What can be learned from Netflix?
Netflix illustrates the central role that emerging technology plays in transforming an industry. It’s not always about the product, it’s about the business model. For Netflix this included the value proposition, customer’s needs, the channels, the culture and the pricing proposition.
To summarize, rarely is it the product that disrupts an industry. It’s the business model that is disruptive as outlined above with Netflix. Hastings filled the gap in the market, which led to Netflix success. To be a disruptor, usually requires the broader business model to displace or replace an industry with something new that is better for customers and more economically efficient than what it replaced.

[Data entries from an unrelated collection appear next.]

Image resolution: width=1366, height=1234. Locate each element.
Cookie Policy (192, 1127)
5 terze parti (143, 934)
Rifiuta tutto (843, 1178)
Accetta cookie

Disruptive innovation does matter to your business. To recognize it, design for it and profit from it, we need a clear understanding of what it is. If you think you are or could be a disruptor, it’s worth looking at your business model. If you don’t, you could be leaving a big opportunity or potential business behind. Or if you’re the incumbent being challenged by a disruptive innovator, it could be the difference between continuing success, or being made redundant in the market.
Is your business ready to become a disruptor?